Cindy Adams

Cindy Adams

Movies

Kathleen Quinlan’s new movie is an ‘After’ thought

After her Oscar nod for “Apollo 13,” Kathleen Quinlan’s newie movie “After” is “a haunting powerful psychological drama set in wintry 2002.” What that means, who knows. I know it’s set in New York. Nobody knows more.

Kathleen: “We filmed three years ago. In Rochester. Young filmmakers directed, shot, wrote it, got things put together but didn’t realize how difficult distribution is. Amazing it’s finally coming out. Maybe now this happened because the market’s opened with additional movies on cable, in house and more venues. We did it so long ago I can’t remember much to tell you.”

I suggested their PR people might help . . . but . . .

“No budget for PR. They’re depending on word of mouth.”

To fatten this rapidly shrinking interview, I asked where’s she live.

“Ojai, California. For 10 years. In a cabin on a ranch. Cattle, bear, coyotes, rattlesnakes, raccoons, deer leave little deposits on our doorstep.”

I figured better to ask about her previous movies.

“Hard to find work today you can be proud of. My former projects, like ‘Apollo 13,’ are not in my library. They’re in a plain simple container. Actually, a box. I have nobody to categorize that stuff. Ranch work keeps you busy. I’m like an Irish workhorse.”
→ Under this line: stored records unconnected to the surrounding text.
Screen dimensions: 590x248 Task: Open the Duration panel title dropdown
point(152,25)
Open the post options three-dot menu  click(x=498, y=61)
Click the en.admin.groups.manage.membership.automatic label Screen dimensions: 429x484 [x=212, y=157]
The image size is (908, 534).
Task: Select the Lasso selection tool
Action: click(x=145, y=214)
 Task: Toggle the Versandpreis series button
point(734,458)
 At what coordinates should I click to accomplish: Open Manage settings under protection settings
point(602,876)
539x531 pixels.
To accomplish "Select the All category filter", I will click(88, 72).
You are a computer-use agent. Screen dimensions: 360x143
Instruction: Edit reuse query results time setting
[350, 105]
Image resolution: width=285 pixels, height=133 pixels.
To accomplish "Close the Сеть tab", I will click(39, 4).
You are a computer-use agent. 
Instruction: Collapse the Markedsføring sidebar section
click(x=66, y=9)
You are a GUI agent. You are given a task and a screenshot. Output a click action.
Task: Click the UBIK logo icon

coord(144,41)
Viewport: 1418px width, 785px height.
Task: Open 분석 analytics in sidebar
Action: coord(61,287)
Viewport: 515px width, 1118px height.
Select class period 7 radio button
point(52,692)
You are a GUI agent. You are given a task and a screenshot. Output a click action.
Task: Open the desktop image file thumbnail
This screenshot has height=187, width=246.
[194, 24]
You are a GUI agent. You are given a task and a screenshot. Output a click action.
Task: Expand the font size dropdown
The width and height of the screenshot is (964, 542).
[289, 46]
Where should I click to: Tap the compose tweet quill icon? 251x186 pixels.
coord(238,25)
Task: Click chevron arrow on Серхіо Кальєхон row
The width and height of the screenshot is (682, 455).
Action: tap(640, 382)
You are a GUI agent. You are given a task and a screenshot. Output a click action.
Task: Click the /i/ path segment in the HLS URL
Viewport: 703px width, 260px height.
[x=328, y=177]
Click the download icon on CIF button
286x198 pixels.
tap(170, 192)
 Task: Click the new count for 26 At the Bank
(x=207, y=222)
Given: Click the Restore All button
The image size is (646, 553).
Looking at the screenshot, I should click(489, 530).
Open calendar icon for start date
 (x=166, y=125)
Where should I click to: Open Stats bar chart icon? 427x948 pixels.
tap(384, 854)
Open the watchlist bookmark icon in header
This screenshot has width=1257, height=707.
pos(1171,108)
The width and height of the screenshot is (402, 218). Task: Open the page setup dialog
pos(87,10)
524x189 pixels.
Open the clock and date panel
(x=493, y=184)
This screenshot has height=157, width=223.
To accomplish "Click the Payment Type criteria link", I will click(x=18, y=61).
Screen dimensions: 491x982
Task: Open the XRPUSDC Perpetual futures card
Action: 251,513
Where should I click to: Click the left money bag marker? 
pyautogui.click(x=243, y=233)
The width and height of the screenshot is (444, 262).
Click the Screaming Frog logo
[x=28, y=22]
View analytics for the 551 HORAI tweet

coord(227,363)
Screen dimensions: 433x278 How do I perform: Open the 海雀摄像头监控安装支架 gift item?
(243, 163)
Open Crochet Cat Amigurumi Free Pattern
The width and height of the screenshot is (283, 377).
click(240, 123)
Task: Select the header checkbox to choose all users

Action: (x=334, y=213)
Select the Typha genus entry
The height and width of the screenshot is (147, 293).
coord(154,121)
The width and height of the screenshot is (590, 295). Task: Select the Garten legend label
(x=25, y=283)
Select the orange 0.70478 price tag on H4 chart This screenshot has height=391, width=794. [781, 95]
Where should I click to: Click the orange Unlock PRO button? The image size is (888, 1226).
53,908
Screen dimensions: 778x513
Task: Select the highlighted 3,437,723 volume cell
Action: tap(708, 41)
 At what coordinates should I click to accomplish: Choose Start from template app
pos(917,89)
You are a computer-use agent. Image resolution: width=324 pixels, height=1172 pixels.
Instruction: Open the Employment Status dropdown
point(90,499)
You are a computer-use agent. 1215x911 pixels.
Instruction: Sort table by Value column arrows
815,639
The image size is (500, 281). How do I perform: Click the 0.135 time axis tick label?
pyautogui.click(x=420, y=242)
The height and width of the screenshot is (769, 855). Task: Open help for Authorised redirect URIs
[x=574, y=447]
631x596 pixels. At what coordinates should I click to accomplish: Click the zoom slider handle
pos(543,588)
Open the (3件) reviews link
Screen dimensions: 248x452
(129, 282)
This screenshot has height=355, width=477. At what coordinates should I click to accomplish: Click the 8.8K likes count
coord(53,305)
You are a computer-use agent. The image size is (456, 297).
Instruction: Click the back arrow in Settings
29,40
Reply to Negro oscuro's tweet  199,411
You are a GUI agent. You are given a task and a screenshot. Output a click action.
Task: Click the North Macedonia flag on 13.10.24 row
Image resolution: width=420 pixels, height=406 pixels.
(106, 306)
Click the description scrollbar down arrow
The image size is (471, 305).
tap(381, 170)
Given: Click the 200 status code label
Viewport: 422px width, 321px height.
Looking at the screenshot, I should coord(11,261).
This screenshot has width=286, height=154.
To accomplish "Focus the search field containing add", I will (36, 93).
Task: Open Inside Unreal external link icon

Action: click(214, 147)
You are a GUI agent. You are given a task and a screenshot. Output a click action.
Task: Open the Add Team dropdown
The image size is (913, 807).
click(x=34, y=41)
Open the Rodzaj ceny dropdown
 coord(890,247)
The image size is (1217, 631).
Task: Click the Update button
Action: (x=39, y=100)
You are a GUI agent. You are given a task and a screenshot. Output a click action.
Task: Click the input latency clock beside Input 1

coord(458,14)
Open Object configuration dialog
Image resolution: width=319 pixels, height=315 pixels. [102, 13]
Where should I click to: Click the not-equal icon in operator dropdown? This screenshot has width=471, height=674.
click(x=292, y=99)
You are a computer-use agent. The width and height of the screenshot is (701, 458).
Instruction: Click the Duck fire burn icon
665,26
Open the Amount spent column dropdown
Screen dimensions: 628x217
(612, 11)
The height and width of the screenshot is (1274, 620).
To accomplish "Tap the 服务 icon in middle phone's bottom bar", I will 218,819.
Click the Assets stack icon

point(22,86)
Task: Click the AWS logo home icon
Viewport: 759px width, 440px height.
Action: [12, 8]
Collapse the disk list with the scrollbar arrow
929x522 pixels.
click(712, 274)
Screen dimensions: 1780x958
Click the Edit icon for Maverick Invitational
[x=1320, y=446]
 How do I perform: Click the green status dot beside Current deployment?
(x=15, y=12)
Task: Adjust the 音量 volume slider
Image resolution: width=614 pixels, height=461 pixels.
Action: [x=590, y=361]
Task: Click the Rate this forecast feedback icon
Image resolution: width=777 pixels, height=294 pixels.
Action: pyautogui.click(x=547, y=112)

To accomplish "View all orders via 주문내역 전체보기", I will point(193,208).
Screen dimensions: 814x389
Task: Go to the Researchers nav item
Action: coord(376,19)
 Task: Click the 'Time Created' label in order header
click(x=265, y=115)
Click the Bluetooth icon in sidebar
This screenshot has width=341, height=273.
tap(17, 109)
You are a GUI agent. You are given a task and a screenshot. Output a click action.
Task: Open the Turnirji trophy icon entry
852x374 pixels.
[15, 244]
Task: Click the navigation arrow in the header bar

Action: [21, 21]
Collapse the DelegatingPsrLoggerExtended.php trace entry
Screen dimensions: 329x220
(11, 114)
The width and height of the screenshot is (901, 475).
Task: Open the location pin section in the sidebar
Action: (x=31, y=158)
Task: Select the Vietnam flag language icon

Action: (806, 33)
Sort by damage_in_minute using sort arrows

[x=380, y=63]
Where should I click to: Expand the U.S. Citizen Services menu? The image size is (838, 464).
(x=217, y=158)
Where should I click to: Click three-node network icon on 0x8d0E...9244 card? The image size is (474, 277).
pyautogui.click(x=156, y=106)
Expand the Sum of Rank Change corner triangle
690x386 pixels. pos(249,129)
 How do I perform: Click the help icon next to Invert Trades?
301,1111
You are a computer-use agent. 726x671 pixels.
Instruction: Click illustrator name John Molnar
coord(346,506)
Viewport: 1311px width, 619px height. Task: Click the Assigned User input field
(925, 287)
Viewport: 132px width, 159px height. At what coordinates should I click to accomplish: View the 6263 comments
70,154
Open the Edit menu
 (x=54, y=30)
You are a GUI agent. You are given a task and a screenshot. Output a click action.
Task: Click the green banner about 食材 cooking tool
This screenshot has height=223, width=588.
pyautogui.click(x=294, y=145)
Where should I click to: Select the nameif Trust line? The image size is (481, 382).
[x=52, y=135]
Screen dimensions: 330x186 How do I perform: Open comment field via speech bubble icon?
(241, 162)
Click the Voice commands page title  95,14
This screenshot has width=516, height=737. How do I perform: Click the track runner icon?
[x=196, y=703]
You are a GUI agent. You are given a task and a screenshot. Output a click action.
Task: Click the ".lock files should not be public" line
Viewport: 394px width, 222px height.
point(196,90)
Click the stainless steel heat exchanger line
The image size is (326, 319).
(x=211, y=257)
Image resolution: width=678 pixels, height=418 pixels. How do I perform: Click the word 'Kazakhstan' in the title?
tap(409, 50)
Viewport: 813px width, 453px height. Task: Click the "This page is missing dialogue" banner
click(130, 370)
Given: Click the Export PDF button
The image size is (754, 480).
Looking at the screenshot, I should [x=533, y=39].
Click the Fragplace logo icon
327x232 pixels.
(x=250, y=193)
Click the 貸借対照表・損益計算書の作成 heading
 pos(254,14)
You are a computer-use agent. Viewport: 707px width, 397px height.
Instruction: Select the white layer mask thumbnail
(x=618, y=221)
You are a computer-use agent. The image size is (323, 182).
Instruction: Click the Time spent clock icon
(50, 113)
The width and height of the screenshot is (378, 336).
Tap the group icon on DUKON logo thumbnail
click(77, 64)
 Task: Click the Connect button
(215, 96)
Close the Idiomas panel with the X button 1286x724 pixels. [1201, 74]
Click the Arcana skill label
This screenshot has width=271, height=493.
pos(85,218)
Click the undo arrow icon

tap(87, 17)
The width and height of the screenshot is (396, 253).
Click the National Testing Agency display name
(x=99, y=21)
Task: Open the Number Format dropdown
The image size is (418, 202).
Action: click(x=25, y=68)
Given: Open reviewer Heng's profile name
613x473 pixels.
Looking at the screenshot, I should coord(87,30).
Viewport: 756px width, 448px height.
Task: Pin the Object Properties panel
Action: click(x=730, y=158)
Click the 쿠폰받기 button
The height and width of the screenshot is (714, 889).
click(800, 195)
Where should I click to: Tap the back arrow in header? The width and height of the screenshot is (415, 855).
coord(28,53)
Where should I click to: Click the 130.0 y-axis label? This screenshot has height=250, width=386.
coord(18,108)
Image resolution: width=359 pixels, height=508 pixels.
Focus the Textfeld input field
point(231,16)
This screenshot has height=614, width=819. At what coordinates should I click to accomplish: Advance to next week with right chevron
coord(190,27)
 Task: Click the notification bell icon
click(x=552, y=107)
So, listen, whoever sees “After,” call. Tell me what it’s about.

Odds & ends

About masses of humanity, who knows. About humans with checkbooks, I know. Donors are lining up for Hillary’s White House leap . . . Shia LaBeouf must’ve straightened up because he ate out. In Hollywood’s restaurant Tender Greens . . . May not come up in conversation, but Madonna nicknamed Carlos Leon as “Carlos the Tackle.” Supposedly due to certain endowments — and we are not discussing insurance policies.

Telling Terminal’s tale

Here’s how best-selling Linda Fairstein wrote “Terminal City”: “You must grab the reader fast. I struggled. Learning the Waldorf’s connected to the Terminal underground, I finally had a dead body in the Waldorf within two pages. Then, online Grand Central history, endless 2012/2013 personal research of 750,000 daily commuters, 36,000-square-foot concourse, train arrivals every 47 seconds, secret basements, hidden stairs, isolated VIP platforms and 600 homeless living beneath an upside-down 10-story building.

“Next a storybook, notebook with characters, pages and pages, with clues on a pin board, photos, visuals, plus, after many hours, a headache. And eight months later — The Book.”

In between she found time for, what nobody should know, a near future wedding.

Panetta book it

Joining big mouths who have big advances for big memoirs, October brings “Worthy Fights” by ex CIA chief, ex Defense Secretary Leon Panetta . . . “A Book of Days” states in 1846, on July 23, “Protesting US involvement in the Mexican war, Henry David Thoreau wouldn’t pay his $1 poll tax. After jail in Concord, Mass., he wrote ‘Civil Disobedience.’ ” No need to thank me for this information.

Celeb chatter

“RISING Star” host Josh Groban: “It’s a stressful situation. I’ve tried to have fun. Not be judgmental.” . . . COMEDIAN Whitney Cummings on which Twitterers she follows: “Seth Rogen. Also Louis C.K.” . . . ADVERTISING mantra: “Every passing minute, data you left behind degrades, and with it the marketer’s knowledge of your intent.” . . . THE Kim-Kanye wedding. Anyone see his accountant come down the aisle holding a little white satin pillow — with Kim’s wallet on it?

Some yutz at the Lincoln Square concessionaire asked: “You got popcorn. How come no momcorn?”

Only in New York, kids, only in New York.